Collegiality in the workplace is the goal of every employer in order to provide the proper atmosphere for productive employees.  Many employers have taken this desire to heart by publishing rules that encourage collegiality amongst employees and prohibit conduct that would adversely affect morale in the workplace.  A recent ruling by the National Labor Relations Board in a hospital setting again throws cold water on an attempt to ensure a high level of collegiality and promote productivity in the workplace. 

In the April decision of William Beaumont Hospital (363 NLRB No. 162), the NLRB struck down a number of provisions in the code of conduct used by the hospital to encourage collegiality and cooperation amongst employees in the workplace.  The NLRB found that various provisions of the code of conduct of the hospital were a violation of the Section 7 rights of its employees because the work rules tended to “chill” the employees’ exercise of their right to engage in protected, concerted activity.

The NLRB found that various provisions of the code of conduct were unlawful under Section 8(a)(1) of the National Labor Relations Act.  The code of conduct prohibited such things as:

  • conduct that “impedes harmonious interactions and relationships”;
  • verbal comments or physical gestures directed to others that exceeded the bounds of fair criticism;
  • negative or disparaging comments about the moral character or professional capabilities of an employee or physician made to employees, physicians, patients, or visitors;
  • behavior that is disruptive of maintaining a safe and healing environment or that is counter to promoting teamwork.

The NLRB also found that policies which prohibited the following conduct were also in violation of the NLRA:

  • rule prohibiting employees from conduct that brings discredit on the System or Facility or is offensive to fellow employees;
  • conduct speaking negatively about a coworker or the hospital;
  • conduct disclosing business-related and employee information.
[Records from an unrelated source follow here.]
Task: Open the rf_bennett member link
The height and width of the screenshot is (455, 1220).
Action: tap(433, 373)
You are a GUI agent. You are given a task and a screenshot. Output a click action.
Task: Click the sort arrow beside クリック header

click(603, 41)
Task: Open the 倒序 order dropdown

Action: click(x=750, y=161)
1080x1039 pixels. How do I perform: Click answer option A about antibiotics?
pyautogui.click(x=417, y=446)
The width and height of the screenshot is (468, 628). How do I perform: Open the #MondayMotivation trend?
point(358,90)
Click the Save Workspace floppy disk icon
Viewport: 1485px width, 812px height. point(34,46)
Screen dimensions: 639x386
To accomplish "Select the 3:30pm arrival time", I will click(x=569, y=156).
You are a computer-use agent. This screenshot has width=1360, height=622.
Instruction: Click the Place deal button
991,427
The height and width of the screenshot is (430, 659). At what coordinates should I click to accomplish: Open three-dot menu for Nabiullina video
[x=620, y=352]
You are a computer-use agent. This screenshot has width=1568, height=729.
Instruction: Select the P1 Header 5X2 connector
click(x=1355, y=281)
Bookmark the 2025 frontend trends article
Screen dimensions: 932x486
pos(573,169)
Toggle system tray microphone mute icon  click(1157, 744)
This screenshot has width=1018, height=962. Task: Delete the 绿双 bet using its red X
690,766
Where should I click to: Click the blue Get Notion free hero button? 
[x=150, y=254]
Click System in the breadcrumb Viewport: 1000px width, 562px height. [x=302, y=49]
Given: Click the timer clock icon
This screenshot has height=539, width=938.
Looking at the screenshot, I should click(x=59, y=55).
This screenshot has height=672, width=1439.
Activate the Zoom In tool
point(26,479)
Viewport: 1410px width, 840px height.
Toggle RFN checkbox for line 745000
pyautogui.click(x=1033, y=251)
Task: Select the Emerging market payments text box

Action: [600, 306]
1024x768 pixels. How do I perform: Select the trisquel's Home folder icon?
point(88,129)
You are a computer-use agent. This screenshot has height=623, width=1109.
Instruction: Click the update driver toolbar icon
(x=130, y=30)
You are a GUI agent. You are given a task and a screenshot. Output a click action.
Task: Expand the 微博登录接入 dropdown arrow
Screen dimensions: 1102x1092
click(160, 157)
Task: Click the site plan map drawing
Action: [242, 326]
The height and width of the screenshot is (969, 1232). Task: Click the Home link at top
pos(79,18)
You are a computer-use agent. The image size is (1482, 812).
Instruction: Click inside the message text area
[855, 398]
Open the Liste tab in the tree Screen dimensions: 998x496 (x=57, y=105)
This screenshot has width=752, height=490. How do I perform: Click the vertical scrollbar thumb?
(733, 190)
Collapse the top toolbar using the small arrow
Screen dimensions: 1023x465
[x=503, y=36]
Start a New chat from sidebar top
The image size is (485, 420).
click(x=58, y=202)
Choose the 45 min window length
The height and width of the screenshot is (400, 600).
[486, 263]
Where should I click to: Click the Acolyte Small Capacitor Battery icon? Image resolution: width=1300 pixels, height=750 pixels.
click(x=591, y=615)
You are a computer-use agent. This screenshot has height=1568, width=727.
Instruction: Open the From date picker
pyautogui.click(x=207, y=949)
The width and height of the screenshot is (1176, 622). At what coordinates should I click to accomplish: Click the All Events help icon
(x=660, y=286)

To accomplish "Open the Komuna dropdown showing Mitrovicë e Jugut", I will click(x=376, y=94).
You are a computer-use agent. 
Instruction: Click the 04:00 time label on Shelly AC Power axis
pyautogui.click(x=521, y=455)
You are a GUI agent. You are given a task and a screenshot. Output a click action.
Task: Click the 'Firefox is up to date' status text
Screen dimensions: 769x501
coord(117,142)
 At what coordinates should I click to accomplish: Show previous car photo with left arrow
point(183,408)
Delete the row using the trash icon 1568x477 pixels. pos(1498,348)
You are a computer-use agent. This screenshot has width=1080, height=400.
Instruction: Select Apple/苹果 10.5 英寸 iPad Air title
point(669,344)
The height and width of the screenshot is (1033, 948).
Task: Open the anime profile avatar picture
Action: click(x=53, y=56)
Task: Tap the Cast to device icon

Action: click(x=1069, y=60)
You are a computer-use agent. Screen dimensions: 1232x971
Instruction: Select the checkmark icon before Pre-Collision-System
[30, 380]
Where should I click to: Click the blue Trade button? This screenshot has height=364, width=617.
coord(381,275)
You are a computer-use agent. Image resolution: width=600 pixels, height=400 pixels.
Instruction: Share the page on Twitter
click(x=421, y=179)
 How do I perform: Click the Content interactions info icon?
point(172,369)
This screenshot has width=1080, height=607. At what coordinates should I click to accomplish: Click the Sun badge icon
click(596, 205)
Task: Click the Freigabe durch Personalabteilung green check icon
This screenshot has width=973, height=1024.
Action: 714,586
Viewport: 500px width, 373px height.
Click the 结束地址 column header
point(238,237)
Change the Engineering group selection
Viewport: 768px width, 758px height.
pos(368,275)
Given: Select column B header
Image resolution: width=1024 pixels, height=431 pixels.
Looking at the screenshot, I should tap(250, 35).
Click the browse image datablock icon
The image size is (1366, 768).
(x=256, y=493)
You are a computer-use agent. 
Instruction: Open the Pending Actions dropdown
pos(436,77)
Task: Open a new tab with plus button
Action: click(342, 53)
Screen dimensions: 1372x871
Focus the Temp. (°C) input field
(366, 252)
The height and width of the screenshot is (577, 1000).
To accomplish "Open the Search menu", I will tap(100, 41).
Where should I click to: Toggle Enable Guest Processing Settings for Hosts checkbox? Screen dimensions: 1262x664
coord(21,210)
The NLRB felt that employees would reasonably construe these particular rules of conduct to inhibit employees from expressing their opinion or engaging on concerted activity because the conduct that was addressed was so ambiguous and overly broad such that employees did not know what was acceptable behavior and what was inappropriate behavior.  As a result, the NLRB struck down these various rules of conduct as being unlawful under the National Labor Relations Act.  Employers must be careful in drafting workplace policies to provide enough clarity so a rule is not stricken if challenged before the National Labor Relations Board.